TASK DETAILS
Find "Click the テューキー・クレーマー法" and "Given: Toggle Katie Grimaldo in the legend" in the records below. Copy the lines holding them and every line between, exactly, and no others.

[Dataset records]
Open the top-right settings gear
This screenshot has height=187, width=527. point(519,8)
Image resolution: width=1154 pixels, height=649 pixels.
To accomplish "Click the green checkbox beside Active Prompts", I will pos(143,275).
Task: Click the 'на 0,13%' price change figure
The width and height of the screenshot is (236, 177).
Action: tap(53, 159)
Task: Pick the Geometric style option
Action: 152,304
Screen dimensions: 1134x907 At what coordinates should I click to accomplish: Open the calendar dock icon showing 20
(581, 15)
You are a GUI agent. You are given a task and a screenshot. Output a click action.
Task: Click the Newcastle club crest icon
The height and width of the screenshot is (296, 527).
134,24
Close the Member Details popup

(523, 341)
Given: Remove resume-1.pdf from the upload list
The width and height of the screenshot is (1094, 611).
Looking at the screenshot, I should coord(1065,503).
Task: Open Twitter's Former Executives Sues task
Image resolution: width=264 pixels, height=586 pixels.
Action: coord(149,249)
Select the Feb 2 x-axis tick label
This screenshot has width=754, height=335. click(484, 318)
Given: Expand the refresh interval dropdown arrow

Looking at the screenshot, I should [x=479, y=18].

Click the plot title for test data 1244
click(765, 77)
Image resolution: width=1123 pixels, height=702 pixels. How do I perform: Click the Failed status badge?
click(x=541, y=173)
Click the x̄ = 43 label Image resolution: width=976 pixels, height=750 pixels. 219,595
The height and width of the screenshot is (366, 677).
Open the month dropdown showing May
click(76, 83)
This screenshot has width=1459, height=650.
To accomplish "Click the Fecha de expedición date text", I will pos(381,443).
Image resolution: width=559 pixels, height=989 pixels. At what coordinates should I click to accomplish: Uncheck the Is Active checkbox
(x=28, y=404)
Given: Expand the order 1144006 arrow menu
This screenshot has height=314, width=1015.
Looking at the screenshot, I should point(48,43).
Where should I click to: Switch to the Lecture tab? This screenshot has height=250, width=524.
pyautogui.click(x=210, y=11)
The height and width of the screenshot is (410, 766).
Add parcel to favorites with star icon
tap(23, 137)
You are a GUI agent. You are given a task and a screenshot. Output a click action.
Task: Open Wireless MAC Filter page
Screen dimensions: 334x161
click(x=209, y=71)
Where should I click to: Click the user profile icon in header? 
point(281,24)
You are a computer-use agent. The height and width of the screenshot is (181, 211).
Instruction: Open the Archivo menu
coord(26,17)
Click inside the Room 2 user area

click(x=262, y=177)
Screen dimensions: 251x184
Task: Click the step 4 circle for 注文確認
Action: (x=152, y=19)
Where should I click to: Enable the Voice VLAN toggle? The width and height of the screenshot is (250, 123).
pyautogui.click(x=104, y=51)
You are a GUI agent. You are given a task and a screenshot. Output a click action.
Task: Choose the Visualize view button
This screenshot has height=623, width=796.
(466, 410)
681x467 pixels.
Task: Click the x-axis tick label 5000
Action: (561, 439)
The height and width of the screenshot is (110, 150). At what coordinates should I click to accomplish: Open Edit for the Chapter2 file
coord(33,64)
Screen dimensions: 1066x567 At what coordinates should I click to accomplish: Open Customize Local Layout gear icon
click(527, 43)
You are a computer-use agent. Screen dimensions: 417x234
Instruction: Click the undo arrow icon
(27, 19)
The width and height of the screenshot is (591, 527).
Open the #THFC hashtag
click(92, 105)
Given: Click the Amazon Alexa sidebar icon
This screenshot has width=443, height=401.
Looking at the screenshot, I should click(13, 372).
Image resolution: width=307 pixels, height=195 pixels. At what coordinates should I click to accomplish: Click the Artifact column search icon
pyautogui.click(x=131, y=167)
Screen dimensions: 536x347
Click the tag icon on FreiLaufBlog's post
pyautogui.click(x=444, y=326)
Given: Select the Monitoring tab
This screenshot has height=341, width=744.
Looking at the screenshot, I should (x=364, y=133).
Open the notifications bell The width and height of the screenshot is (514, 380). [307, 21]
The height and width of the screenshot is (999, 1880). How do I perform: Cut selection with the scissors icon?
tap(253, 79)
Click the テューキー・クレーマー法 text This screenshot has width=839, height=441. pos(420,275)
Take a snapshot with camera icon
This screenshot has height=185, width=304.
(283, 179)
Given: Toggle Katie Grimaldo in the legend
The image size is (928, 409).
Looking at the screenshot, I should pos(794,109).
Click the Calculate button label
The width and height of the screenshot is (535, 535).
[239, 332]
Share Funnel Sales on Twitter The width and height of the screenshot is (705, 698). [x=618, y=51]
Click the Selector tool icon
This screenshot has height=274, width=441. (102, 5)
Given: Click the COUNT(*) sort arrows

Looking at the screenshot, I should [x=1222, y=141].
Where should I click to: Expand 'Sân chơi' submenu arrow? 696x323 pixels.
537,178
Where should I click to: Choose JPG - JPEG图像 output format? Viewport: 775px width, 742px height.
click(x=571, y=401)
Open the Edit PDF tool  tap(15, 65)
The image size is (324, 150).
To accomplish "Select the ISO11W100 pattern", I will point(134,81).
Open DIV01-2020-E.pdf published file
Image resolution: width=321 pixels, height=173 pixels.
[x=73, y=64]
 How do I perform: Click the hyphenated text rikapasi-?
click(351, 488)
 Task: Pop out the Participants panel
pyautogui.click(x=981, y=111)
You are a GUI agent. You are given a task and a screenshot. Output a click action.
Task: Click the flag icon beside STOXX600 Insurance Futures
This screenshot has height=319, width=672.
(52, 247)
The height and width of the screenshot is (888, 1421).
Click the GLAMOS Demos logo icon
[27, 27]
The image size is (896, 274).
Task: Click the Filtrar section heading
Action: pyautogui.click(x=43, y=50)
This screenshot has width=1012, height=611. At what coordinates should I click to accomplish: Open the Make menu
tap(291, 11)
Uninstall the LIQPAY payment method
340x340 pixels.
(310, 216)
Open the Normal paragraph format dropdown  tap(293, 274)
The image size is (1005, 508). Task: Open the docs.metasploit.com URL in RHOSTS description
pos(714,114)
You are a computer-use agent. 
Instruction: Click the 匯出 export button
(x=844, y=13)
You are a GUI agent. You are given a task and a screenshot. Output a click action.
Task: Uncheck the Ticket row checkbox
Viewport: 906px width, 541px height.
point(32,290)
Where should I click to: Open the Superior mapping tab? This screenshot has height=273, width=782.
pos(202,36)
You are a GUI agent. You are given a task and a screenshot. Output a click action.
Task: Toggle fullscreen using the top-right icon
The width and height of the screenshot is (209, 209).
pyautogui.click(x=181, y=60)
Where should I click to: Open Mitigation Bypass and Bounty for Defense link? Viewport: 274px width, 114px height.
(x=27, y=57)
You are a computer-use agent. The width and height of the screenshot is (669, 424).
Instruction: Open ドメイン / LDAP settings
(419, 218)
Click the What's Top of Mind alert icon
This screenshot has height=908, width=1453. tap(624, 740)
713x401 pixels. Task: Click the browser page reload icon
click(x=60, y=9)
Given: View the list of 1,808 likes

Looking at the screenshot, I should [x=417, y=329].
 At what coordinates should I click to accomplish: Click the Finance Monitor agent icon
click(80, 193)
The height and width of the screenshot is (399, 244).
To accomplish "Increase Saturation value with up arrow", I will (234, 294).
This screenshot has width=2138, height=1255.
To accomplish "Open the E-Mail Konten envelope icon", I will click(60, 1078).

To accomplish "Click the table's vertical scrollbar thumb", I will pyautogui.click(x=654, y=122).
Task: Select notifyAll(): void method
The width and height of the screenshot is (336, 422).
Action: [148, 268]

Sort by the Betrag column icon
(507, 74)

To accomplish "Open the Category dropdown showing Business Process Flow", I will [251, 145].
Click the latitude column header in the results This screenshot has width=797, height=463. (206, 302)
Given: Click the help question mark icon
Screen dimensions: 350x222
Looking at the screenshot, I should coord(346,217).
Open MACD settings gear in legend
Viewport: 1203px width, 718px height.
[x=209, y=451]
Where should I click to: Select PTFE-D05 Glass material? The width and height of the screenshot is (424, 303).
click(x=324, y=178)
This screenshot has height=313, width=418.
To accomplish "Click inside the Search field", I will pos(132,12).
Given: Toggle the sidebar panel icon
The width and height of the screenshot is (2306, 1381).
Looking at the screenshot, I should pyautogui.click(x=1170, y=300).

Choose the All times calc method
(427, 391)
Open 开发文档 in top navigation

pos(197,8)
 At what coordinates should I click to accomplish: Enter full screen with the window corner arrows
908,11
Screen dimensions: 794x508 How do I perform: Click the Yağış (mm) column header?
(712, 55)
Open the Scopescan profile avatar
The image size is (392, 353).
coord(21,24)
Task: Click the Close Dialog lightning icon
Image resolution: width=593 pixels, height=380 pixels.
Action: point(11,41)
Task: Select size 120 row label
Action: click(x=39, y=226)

SOLUTION BELOW
Click the テューキー・クレーマー法 text This screenshot has width=839, height=441. pos(420,275)
Take a snapshot with camera icon
This screenshot has height=185, width=304.
(283, 179)
Given: Toggle Katie Grimaldo in the legend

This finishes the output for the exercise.